1. **Environmental Monitors** - Multi-sensor data loggers (temperature, humidity, light, air quality)
2. **Robot Controllers** - Motor control, sensor fusion, obstacle avoidance, state machines
3. **IoT Devices** - WiFi/MQTT data transmission, cloud integration, remote monitoring
4. **Home Automation** - Relay control, scheduled tasks, sensor-triggered actions
5. **Data Acquisition Systems** - High-frequency sampling, SD card logging, real-time visualization

## Project Assembly Workflow

### 1. Requirements Gathering
- **User Intent:** Understand the project goal (what should it do?)
- **Hardware Inventory:** What sensors, actuators, and communication modules?
- **Board Selection:** Arduino UNO, ESP32, or Raspberry Pi Pico?

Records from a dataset

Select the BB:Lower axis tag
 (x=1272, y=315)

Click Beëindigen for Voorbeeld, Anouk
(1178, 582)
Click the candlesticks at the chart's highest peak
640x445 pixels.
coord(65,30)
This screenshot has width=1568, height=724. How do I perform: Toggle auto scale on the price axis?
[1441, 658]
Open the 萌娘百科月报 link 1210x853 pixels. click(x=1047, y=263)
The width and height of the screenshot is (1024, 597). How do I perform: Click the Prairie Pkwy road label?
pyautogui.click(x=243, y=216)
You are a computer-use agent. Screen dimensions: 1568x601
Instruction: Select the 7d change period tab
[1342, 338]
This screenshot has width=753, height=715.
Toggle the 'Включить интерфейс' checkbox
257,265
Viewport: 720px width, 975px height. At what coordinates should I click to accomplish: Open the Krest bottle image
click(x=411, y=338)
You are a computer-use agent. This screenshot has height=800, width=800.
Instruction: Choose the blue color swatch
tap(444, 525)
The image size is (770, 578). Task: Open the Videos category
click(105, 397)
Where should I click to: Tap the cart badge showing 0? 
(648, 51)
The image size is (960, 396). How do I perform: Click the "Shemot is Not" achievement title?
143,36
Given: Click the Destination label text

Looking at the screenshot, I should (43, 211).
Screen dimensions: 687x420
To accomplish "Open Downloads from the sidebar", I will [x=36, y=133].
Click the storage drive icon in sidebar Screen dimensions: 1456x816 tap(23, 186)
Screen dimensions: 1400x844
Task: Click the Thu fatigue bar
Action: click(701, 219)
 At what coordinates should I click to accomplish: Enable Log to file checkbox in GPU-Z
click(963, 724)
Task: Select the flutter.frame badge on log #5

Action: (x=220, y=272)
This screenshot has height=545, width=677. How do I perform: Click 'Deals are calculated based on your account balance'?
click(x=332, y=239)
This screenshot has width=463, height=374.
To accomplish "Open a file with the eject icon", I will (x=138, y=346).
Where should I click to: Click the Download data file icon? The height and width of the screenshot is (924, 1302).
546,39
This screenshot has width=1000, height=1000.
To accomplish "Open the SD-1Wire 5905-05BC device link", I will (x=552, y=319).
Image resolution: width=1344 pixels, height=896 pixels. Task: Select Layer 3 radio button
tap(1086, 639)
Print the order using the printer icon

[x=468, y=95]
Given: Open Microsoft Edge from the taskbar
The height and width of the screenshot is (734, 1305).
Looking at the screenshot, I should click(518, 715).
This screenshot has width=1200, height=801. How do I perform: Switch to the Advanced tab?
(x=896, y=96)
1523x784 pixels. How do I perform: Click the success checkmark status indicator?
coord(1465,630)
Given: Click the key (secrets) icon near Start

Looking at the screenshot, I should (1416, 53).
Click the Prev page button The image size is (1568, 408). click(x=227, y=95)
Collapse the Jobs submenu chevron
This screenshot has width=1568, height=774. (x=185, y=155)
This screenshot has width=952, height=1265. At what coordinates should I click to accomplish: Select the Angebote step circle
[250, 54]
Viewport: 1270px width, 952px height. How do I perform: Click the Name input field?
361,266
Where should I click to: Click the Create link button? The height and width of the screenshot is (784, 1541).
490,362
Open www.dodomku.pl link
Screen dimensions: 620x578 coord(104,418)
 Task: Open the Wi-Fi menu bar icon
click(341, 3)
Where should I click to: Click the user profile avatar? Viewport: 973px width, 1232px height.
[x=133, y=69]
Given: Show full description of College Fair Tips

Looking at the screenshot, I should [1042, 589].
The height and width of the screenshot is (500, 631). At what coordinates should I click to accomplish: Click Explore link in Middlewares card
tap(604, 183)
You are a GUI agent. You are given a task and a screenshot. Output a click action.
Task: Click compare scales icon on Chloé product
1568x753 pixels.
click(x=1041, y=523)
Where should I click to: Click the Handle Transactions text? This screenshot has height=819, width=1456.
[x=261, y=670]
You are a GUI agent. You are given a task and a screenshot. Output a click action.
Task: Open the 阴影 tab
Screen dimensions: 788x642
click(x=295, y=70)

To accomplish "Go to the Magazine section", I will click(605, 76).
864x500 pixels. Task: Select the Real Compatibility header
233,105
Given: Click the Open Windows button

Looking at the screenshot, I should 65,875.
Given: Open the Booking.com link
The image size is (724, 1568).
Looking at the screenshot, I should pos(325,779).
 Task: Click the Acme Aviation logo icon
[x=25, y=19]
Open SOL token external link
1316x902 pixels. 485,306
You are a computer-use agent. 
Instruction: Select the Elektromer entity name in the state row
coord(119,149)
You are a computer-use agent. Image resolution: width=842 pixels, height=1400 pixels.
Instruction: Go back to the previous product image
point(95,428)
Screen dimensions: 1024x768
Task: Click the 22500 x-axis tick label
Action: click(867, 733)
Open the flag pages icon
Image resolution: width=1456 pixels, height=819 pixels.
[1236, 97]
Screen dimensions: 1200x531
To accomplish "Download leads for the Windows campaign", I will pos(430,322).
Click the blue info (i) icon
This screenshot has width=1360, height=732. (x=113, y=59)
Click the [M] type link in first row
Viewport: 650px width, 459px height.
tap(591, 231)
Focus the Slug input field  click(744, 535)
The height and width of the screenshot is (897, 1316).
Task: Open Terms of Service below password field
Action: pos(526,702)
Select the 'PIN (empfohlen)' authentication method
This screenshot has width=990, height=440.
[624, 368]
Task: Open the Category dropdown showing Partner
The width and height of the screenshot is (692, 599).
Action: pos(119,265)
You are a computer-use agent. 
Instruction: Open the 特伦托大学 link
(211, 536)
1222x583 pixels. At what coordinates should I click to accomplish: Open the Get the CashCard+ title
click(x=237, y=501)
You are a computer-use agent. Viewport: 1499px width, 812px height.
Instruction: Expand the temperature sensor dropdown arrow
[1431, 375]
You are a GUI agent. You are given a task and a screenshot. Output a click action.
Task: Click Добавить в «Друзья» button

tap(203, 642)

--- To be done ---
A. Rewrite the Arduino project excerpt starting at "1. **Environmental Monitors**" and ending at "and communication modules?", changing "Home Automation" to "Smart Home".
B. Format the dataset rows starting at the line containing "Open the flag pages icon" and ending at the line containing "I will pos(430,322)." as a two-column CSV with the columns instruction and response. Put one row per request, with each value in a single quoted field and its line breaks changed to spaces.

--- Task responses ---
A.
1. **Environmental Monitors** - Multi-sensor data loggers (temperature, humidity, light, air quality)
2. **Robot Controllers** - Motor control, sensor fusion, obstacle avoidance, state machines
3. **IoT Devices** - WiFi/MQTT data transmission, cloud integration, remote monitoring
4. **Smart Home** - Relay control, scheduled tasks, sensor-triggered actions
5. **Data Acquisition Systems** - High-frequency sampling, SD card logging, real-time visualization

## Project Assembly Workflow

### 1. Requirements Gathering
- **User Intent:** Understand the project goal (what should it do?)
- **Hardware Inventory:** What sensors, actuators, and communication modules?

B.
instruction,response
"Open the flag pages icon Image resolution: width=1456 pixels, height=819 pixels.","[1236, 97]"
"Screen dimensions: 1200x531 To accomplish ""Download leads for the Windows campaign"",","I will pos(430,322)."